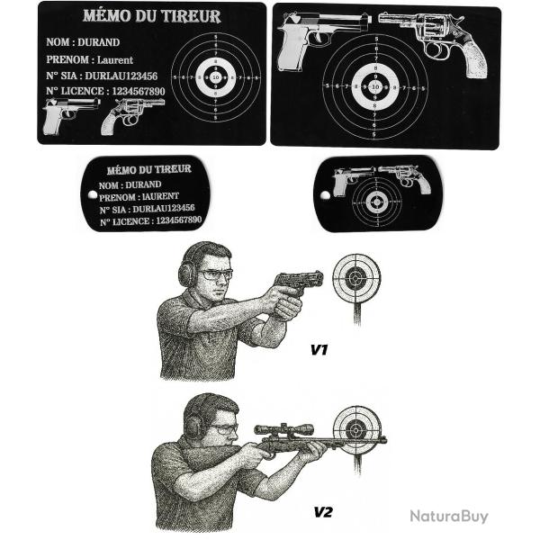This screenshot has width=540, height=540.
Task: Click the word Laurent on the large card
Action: click(115, 59)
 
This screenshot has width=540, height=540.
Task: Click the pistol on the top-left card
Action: click(71, 114)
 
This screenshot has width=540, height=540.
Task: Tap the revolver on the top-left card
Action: click(134, 114)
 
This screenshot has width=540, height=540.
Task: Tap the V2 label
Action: click(323, 512)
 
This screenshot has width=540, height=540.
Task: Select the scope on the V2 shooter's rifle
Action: click(284, 429)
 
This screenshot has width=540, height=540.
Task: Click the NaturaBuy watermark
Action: click(448, 516)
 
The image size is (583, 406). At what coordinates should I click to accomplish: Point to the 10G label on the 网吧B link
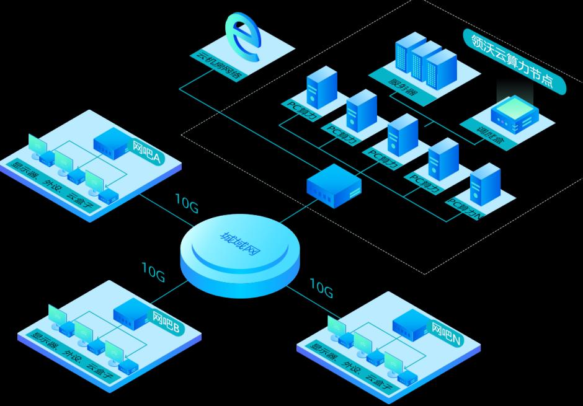coord(153,271)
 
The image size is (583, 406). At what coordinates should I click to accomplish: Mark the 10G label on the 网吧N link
coord(321,287)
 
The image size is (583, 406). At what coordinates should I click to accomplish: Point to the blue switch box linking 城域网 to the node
coord(334,185)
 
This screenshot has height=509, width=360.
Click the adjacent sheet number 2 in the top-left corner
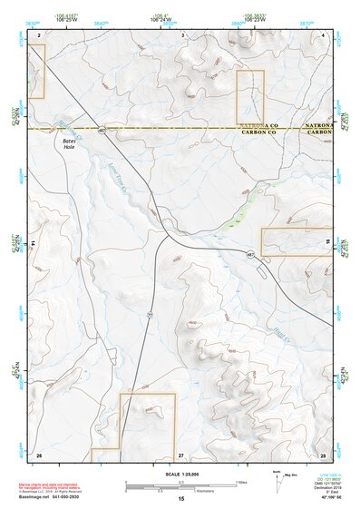click(x=39, y=34)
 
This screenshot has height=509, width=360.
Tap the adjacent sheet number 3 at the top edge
click(x=182, y=34)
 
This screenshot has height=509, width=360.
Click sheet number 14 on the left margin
click(x=34, y=244)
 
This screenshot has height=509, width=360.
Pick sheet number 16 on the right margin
click(x=328, y=244)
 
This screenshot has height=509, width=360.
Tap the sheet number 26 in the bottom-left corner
click(x=38, y=454)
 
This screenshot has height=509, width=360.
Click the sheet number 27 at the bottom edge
click(x=180, y=454)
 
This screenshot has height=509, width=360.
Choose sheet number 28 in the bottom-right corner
click(x=323, y=454)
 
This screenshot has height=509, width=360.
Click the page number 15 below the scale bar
click(x=180, y=499)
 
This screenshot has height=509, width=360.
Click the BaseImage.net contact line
click(x=58, y=496)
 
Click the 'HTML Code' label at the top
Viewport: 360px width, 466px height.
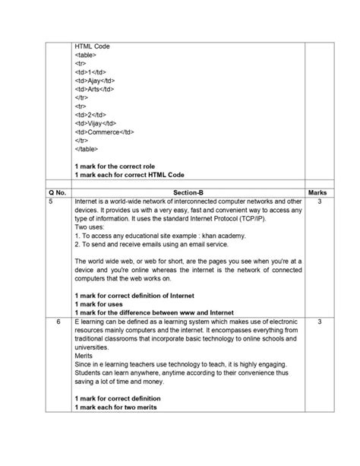pos(92,46)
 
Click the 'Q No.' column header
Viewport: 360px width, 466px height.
pos(57,193)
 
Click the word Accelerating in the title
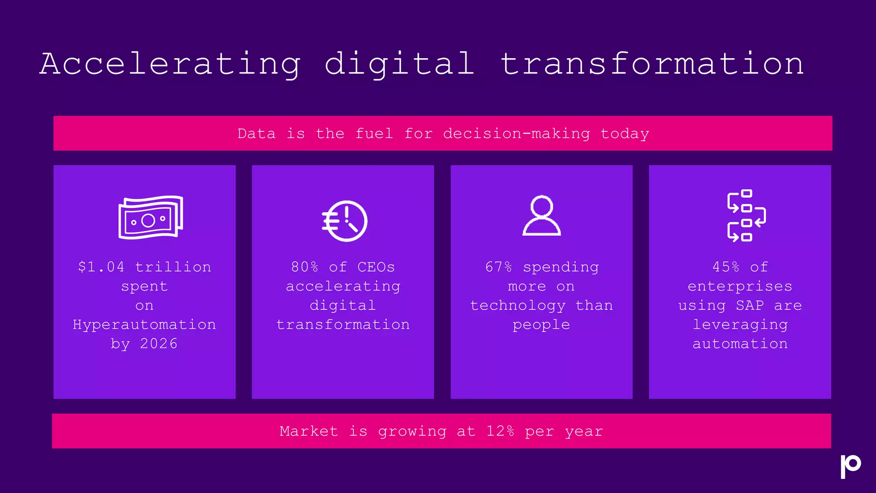coord(170,64)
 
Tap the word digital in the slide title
coord(400,64)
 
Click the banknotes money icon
coord(151,217)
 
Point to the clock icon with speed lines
coord(345,221)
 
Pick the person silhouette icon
coord(542,216)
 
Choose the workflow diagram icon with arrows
coord(746,215)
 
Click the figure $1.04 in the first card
coord(101,267)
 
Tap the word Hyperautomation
coord(145,324)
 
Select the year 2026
coord(159,344)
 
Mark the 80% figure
coord(305,267)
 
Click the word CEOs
coord(376,267)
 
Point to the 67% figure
coord(498,267)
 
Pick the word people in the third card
coord(541,325)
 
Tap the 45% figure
coord(725,267)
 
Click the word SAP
coord(750,305)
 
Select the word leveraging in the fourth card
coord(740,325)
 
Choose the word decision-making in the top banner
coord(516,134)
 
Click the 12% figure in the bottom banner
coord(500,431)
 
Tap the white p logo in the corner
coord(850,466)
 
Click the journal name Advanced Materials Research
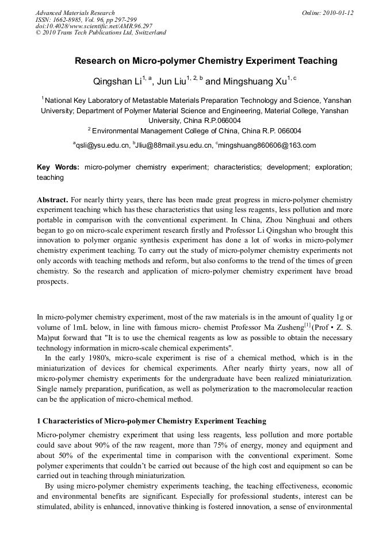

> _GIVEN TASK_
Please identify every line in the material above that contains the word "adjacent" and copy each of those lines.

> _FINAL RESULT_
Click the adjacent sheet number 2 in the top-left corner
Tap the adjacent sheet number 3 at the top edge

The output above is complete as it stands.